ACTION ITEM:
Return only the lines of the data below from the line with "Viewport: 817px width, 1000px height." up to and including the line with "the 'Write press", exactly as written, with the pictures omitted.

EXTRACTED DATA:
=-=-=-=-=
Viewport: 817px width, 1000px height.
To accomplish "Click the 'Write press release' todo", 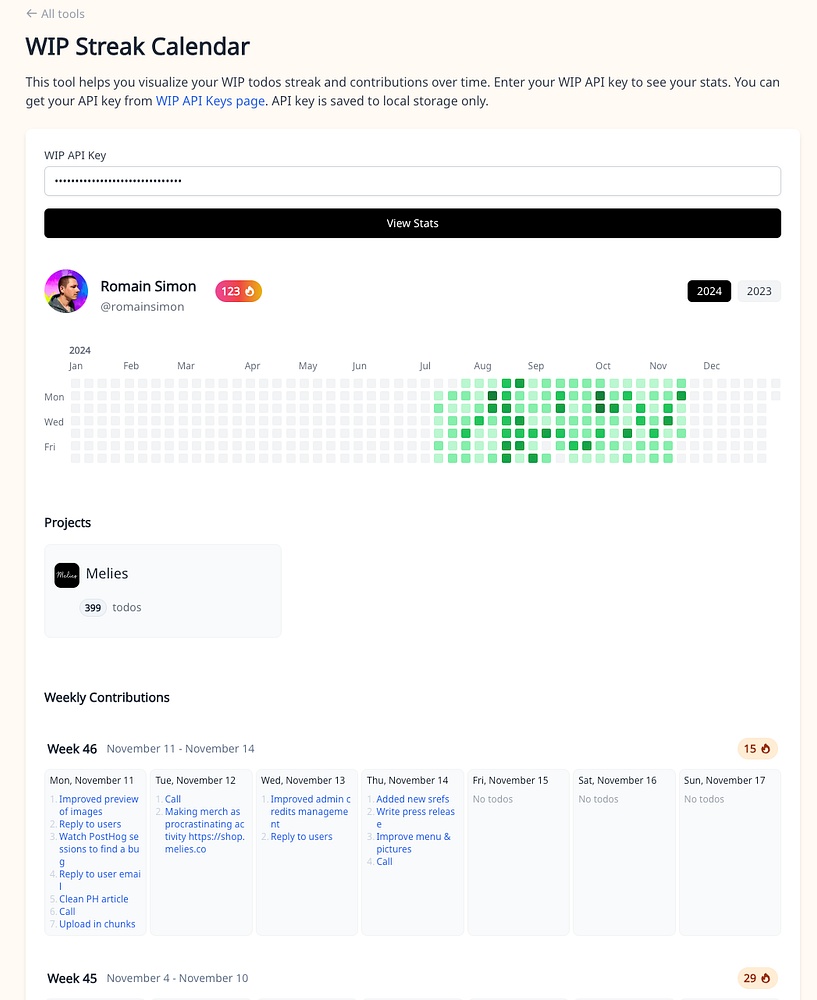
=-=-=-=-=
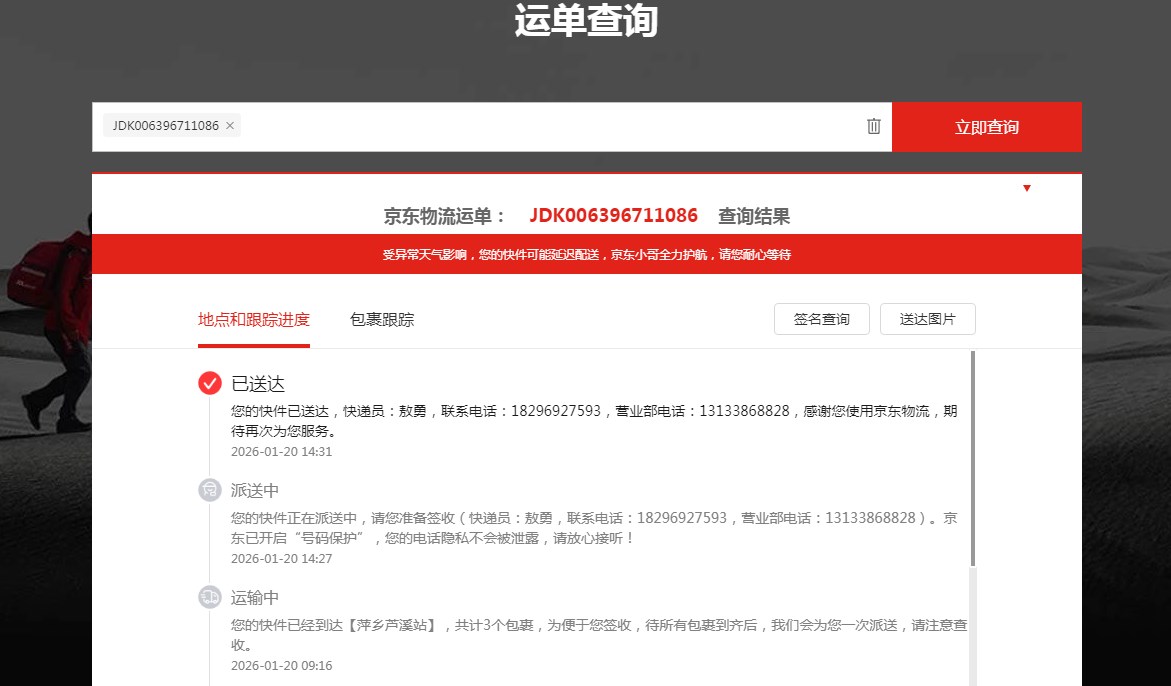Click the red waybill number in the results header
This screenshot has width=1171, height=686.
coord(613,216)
=-=-=-=-=
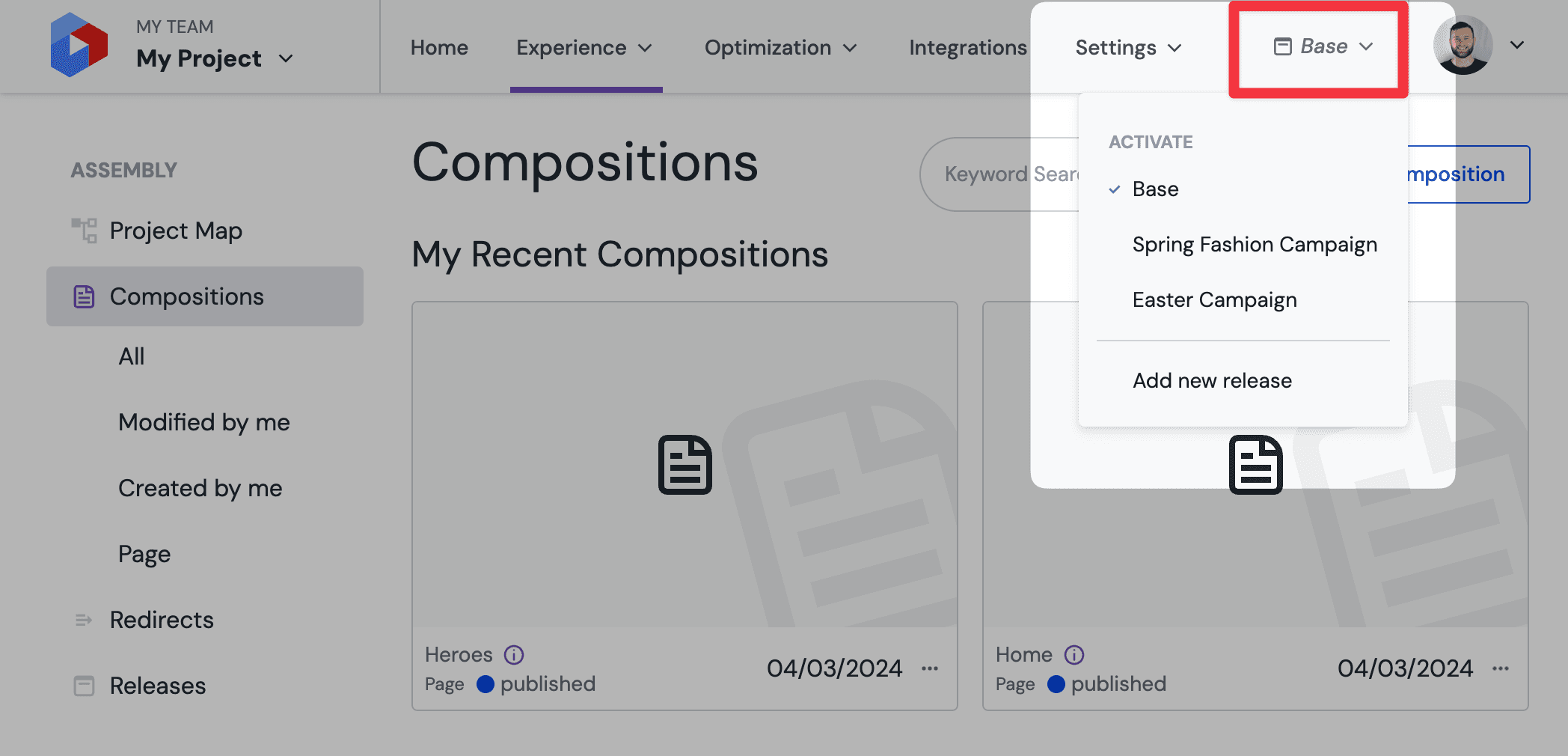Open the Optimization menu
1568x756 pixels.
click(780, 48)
=-=-=-=-=
OUTPUT OF THE TASK:
Viewport: 817px width, 1000px height.
To accomplish "Click the 'Write press release' todo", 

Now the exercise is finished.